## YOUR ASSIGNMENT:
Pictures in the listing should not be copied. Reproduce, word for word, each line from the one holding "Select the Headphone" through the final line.

## MATERIAL FOR THIS TASK:
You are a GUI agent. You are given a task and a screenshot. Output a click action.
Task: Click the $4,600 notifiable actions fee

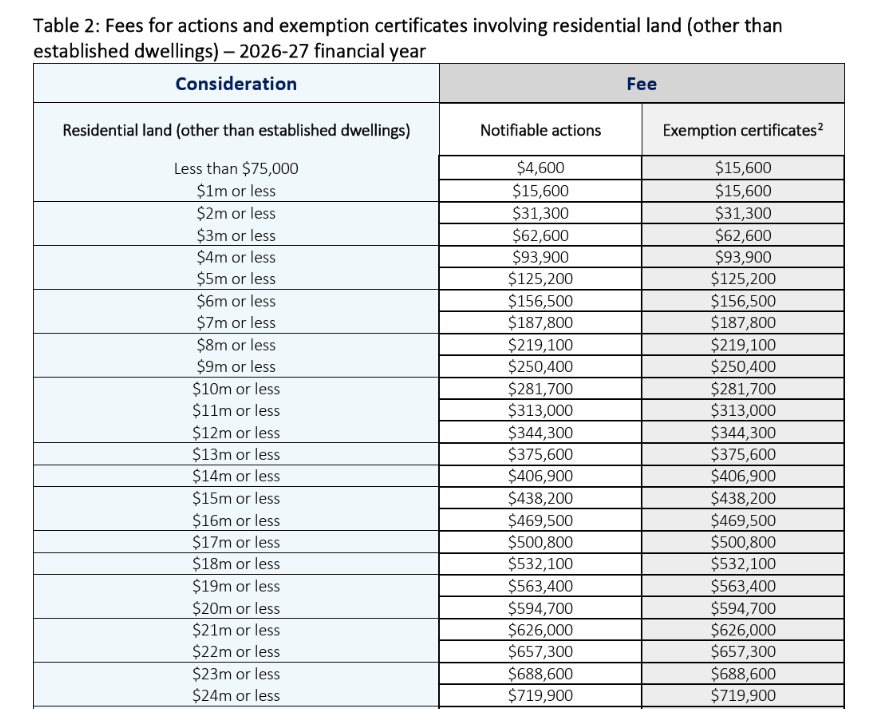click(540, 167)
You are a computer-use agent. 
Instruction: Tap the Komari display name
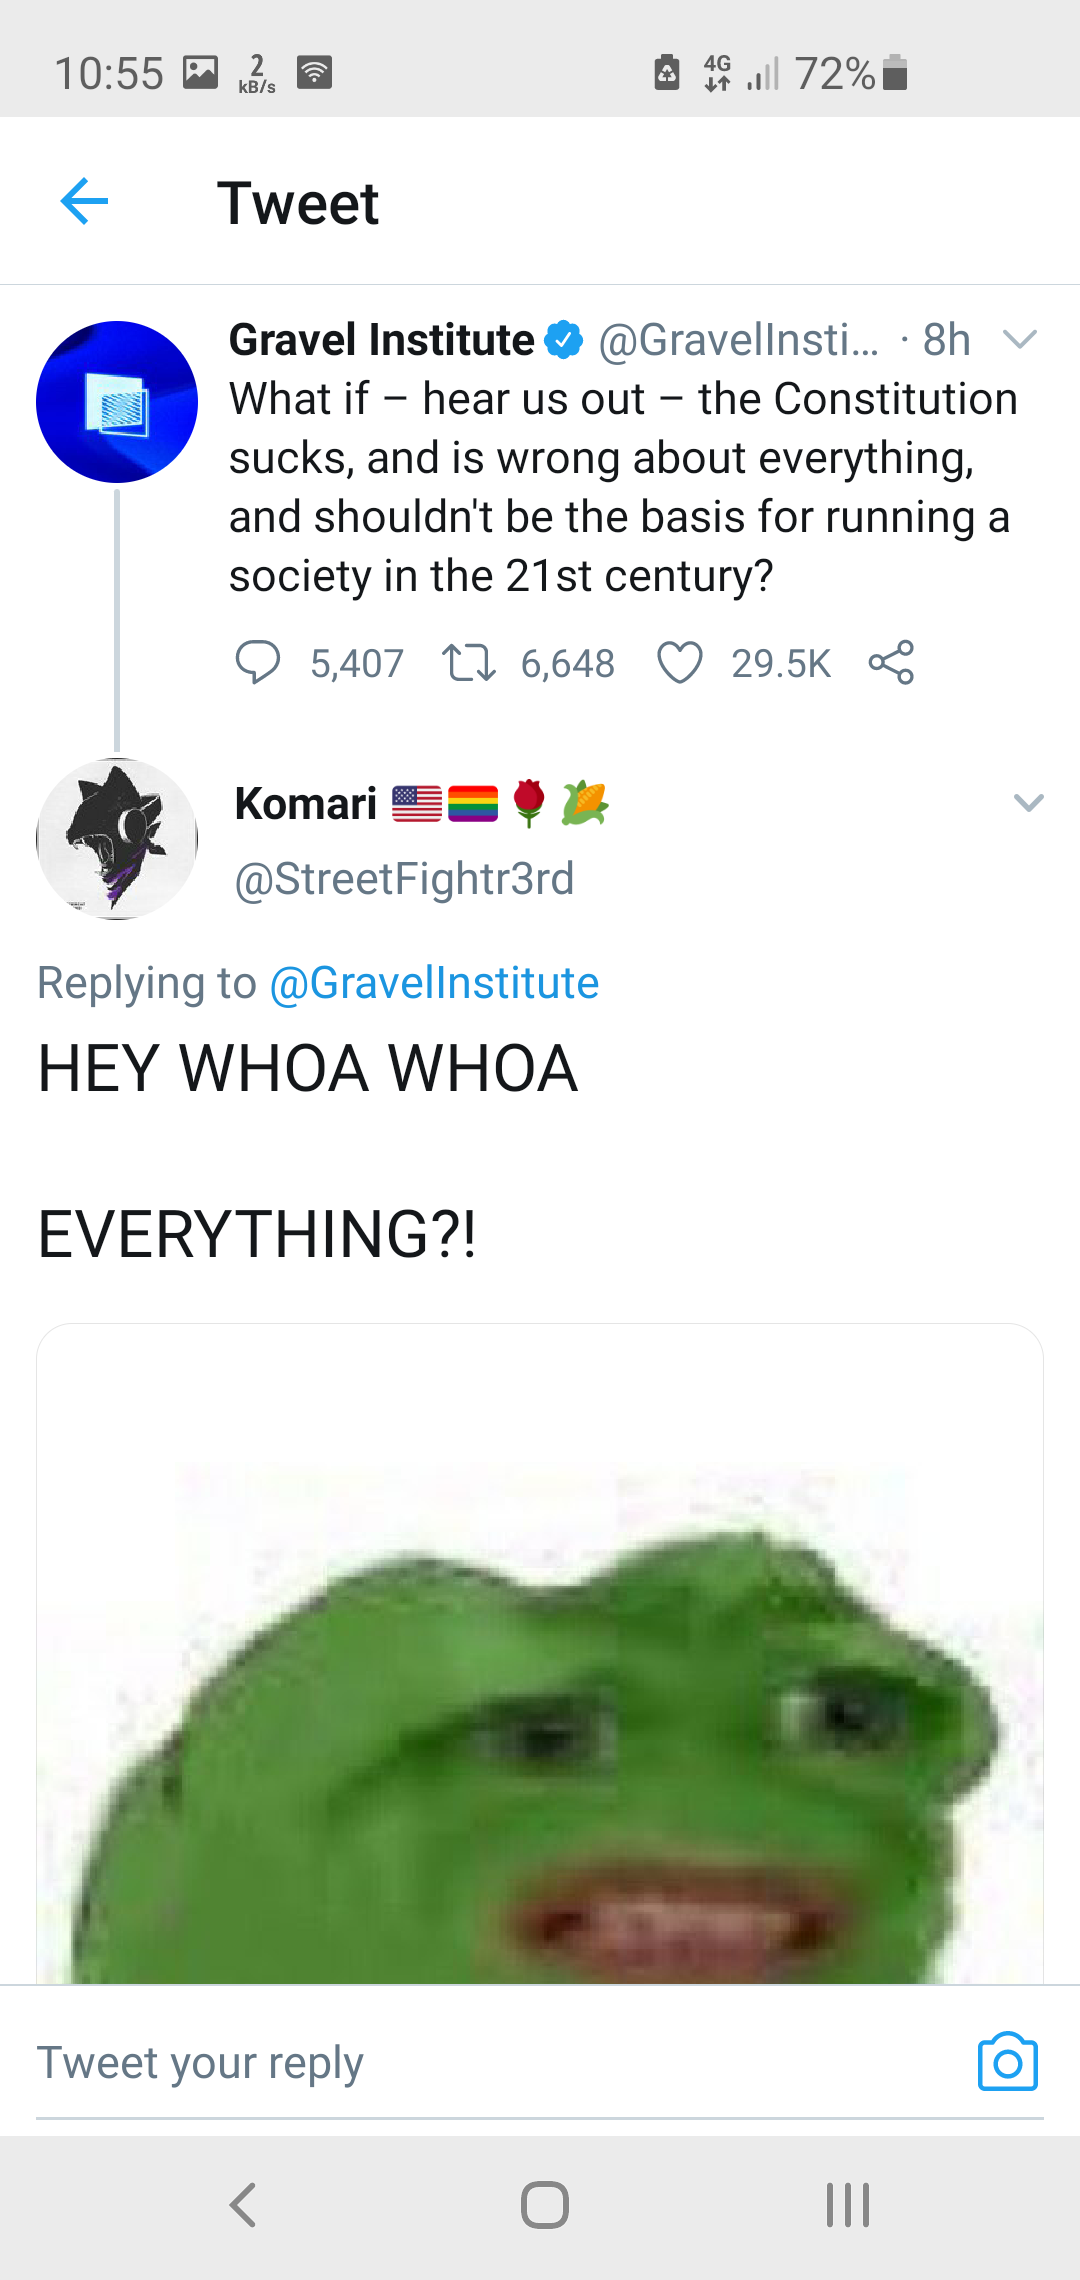point(306,804)

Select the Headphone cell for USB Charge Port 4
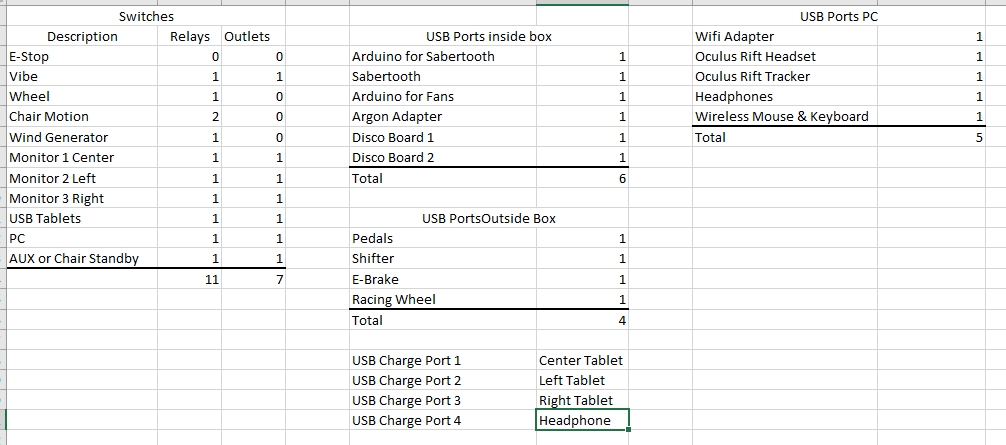(x=581, y=421)
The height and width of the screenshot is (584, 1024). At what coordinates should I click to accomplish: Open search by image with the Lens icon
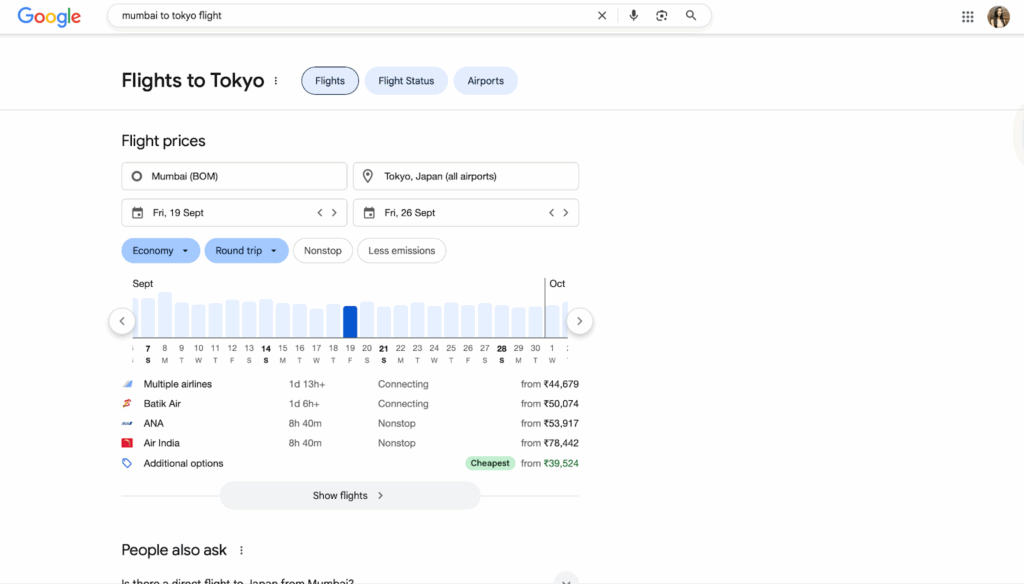pos(662,16)
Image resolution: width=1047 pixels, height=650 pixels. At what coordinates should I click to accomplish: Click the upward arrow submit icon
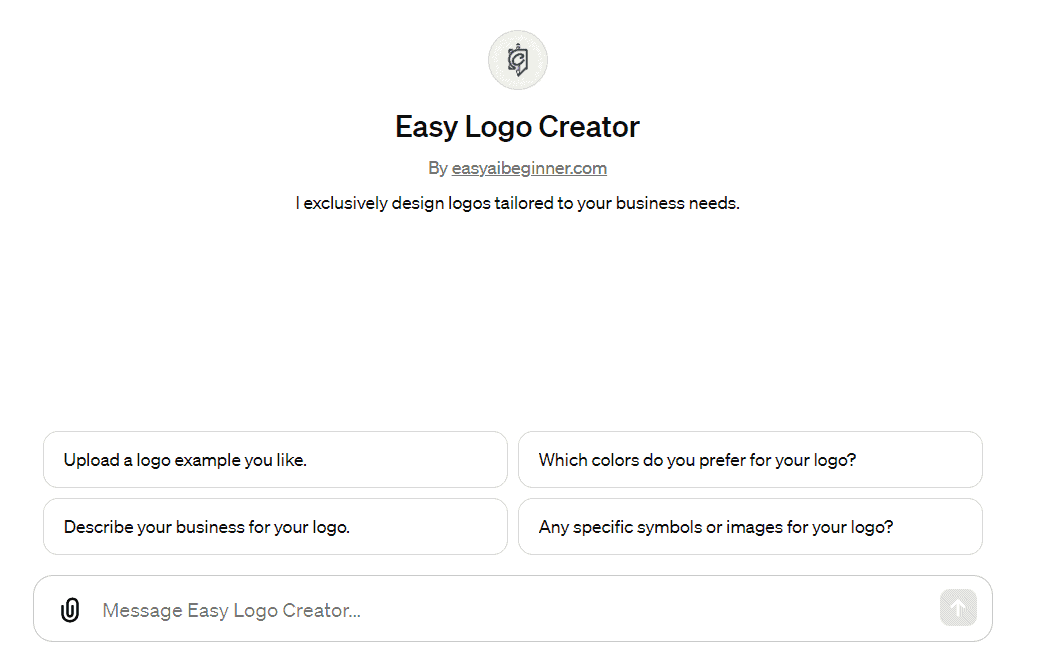pyautogui.click(x=957, y=608)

## FINAL ANSWER:
Select the Headphone cell for USB Charge Port 4
(x=581, y=421)
The height and width of the screenshot is (584, 1024). At what coordinates should I click to accomplish: Open search by image with the Lens icon
pos(662,16)
Image resolution: width=1047 pixels, height=650 pixels. At what coordinates should I click to accomplish: Click the upward arrow submit icon
pyautogui.click(x=957, y=608)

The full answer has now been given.